On larger screens like those of desktops, a navigation bar usually displays horizontally across the screen (Figure 6). On smaller screens like those of tablets and smartphones, however, it is commoner to replace them with an icon that toggles the display of the navigation bar vertically (Figures 7 and 8).

Figure 6: Horizontal Navigation Bar for Desktops

Figure 7:  An Icon in place of Navigation Bar on Smartphones

Figure 8: Navigation Bar Expanded Vertically on Icon Click

Resize

It is not unimaginable that dimensions of large elements such as headings and images will need to be change in order for them to fit into as well as look right on different screen sizes.  For example, the dimensions that look fine on the screen of a desktop go awry on that of a smartphone as shown in Figure 9 below:

Figure 9: Oversized Elements on Smartphones

Undoubtedly, you will have to resize those elements as a way to optimize the view for smartphones as shown in Figure 10.

Figure 10: Optimally Re-sized Elements on Smartphones

Media Queries

To codify the three R’s of responsive web design, you will have to engage the CSS’s media queries at the various breakpoints where you want the changes to take place. A media query is a powerful CSS feature introduced in CSS3. It enables the same HTML content to be presented optimally over a wide range of devices based on conditions such as media type, viewport size, resolution, and orientation.

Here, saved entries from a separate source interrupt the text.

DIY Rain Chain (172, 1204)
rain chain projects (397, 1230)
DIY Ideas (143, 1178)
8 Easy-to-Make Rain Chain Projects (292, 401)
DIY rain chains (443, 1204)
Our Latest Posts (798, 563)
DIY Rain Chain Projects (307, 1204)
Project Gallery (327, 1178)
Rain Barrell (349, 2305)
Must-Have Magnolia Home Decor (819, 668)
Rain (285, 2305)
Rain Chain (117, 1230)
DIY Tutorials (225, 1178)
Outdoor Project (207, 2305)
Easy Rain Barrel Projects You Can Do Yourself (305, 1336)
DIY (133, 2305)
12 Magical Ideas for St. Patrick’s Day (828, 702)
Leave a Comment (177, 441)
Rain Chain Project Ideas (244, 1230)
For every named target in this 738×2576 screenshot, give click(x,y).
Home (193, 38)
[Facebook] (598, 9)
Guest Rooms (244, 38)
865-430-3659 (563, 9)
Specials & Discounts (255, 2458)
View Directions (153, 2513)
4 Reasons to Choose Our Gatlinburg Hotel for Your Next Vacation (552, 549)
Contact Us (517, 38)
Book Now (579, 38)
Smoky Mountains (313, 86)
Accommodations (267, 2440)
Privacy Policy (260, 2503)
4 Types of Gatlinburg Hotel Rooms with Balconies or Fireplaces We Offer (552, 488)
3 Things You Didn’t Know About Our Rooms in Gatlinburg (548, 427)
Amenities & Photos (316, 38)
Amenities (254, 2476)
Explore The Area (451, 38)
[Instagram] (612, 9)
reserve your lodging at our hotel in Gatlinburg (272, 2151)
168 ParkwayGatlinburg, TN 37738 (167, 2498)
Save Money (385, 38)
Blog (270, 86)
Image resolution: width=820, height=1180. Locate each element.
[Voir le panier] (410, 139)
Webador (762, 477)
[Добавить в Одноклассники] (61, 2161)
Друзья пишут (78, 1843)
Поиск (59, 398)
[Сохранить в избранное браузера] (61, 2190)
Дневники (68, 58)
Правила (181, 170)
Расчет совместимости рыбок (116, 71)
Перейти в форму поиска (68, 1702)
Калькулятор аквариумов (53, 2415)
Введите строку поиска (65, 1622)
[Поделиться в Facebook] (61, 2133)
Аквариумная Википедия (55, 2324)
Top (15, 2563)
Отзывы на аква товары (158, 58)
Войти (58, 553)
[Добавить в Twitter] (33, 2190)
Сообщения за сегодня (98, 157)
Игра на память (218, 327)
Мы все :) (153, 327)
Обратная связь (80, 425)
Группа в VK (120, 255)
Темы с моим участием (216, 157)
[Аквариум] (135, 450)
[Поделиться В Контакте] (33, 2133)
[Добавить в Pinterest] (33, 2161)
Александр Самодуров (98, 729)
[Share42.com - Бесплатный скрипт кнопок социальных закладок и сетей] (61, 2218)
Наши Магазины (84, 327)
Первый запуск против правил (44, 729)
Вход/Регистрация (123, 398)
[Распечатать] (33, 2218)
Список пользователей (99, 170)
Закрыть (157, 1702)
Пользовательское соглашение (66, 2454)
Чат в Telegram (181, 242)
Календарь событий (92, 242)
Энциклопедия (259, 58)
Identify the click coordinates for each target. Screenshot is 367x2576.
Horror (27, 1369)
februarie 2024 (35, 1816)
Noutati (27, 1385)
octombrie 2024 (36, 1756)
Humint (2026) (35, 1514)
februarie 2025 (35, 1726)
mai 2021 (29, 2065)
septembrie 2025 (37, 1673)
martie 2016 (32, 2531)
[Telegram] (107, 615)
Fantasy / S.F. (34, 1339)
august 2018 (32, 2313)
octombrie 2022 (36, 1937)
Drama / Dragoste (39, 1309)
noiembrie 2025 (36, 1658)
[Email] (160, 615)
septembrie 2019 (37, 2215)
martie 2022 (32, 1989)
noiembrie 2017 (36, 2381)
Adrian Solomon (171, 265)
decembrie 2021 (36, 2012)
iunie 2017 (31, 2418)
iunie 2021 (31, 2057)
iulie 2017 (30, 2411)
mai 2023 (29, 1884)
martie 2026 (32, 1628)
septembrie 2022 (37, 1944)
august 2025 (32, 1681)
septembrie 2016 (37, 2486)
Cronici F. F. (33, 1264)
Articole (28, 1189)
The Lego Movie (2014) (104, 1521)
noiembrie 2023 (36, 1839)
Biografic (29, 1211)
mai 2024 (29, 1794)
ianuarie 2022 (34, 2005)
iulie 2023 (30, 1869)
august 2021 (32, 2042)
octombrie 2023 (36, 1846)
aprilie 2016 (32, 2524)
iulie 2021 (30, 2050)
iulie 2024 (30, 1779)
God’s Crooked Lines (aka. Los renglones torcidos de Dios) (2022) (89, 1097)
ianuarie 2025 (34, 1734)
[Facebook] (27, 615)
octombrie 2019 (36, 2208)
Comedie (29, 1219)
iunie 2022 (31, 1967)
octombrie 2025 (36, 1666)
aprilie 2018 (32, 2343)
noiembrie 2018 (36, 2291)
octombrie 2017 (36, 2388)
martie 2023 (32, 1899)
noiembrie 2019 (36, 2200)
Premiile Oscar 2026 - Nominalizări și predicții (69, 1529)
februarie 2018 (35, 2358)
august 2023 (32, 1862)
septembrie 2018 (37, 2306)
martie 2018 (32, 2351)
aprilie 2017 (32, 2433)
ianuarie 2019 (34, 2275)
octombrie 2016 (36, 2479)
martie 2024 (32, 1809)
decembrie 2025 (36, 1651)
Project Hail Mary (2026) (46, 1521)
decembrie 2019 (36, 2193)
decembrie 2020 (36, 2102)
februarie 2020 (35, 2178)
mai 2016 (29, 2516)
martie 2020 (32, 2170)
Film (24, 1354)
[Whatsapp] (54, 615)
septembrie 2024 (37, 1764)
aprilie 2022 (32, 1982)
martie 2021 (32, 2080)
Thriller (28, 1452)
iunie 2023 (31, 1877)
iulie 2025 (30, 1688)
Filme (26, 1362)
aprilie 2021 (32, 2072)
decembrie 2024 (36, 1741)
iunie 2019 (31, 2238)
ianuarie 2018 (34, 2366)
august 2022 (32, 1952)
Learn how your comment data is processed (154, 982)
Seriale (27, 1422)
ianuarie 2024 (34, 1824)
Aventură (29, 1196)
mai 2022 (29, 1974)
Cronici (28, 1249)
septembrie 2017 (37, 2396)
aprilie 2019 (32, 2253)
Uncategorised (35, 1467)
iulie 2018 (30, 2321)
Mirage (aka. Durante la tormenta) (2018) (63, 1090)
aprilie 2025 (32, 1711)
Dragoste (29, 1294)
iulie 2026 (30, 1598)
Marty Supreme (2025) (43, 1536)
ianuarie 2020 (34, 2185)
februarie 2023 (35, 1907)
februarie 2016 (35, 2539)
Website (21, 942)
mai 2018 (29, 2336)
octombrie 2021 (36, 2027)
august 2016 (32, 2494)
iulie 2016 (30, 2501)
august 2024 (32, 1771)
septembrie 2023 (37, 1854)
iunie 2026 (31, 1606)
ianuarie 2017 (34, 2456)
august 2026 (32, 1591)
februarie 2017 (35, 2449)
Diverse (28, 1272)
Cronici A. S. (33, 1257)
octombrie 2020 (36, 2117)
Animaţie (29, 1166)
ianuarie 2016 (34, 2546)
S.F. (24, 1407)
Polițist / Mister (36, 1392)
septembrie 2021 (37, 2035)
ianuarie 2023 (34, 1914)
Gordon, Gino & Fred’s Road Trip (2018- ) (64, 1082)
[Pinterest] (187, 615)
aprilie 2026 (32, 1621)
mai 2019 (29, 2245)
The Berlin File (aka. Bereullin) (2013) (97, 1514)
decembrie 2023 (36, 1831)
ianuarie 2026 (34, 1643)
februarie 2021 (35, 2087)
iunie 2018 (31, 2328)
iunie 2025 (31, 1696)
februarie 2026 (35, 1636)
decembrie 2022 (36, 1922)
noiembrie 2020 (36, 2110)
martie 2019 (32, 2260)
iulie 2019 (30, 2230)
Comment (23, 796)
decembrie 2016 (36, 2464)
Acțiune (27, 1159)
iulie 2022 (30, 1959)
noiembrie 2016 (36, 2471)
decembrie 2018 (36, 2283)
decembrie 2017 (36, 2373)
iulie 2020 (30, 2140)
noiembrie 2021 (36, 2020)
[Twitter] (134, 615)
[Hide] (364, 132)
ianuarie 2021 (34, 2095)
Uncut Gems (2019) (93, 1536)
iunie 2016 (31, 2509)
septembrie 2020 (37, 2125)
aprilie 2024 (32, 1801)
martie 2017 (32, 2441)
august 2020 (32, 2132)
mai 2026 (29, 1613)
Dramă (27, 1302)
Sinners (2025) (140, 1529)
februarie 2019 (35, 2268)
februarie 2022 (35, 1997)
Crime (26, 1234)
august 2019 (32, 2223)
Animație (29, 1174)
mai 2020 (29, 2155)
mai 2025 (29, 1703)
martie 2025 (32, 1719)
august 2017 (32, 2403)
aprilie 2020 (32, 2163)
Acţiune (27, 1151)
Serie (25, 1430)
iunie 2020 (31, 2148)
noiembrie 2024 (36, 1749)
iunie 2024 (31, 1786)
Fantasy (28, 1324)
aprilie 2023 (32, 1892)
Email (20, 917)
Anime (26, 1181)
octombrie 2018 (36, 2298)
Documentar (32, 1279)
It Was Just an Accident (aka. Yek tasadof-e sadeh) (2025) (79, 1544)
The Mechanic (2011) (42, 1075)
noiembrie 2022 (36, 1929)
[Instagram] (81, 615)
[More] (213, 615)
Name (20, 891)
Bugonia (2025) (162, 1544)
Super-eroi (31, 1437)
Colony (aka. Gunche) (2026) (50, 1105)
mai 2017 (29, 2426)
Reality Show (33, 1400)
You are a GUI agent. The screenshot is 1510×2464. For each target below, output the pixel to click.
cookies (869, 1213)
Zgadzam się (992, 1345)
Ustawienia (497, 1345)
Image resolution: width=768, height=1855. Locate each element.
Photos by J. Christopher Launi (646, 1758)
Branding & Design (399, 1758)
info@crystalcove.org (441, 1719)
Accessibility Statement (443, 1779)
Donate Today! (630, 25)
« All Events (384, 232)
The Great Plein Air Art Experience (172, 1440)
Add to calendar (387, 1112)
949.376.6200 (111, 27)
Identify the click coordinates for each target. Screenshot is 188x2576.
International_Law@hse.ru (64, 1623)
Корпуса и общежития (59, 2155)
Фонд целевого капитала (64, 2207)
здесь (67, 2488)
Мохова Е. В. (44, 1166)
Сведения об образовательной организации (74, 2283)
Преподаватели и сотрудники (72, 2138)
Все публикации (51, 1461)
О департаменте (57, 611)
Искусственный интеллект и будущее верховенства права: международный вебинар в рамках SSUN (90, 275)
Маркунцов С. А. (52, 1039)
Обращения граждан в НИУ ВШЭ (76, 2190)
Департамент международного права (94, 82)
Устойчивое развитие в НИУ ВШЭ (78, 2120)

A media query consists of a media type, such as screen and print, and zero or more media features, such as width and height. The media type and media features of a media query constitute the expression which resolves to either true or false based on its containing medium. Check out some examples of media queries below:

@media screen {
  div {
    display: none
  }
}
@media screen and (max-width: 768px) {
  div {
    display: block
  }
}
@media screen and (min-width: 992px) {
  div {
    display: inline
  }
}
@media screen and (min-width: 768px) and (max-width: 992px) {
  div {
    display: inline-block
  }
}

The programmatic capability of CSS’s media queries combined with creative and innovative application of the three R’s of responsive web design, will enable you to put the same HTML content on devices of any screen features.

Summary

In this article, you have learned about the needs and rationale for multi-screen friendly websites. You have learned that the programmatic capability of CSS’s media queries combined with creative and innovative application of the three R’s of responsive web design, are keys to building multi-screen friendly websites.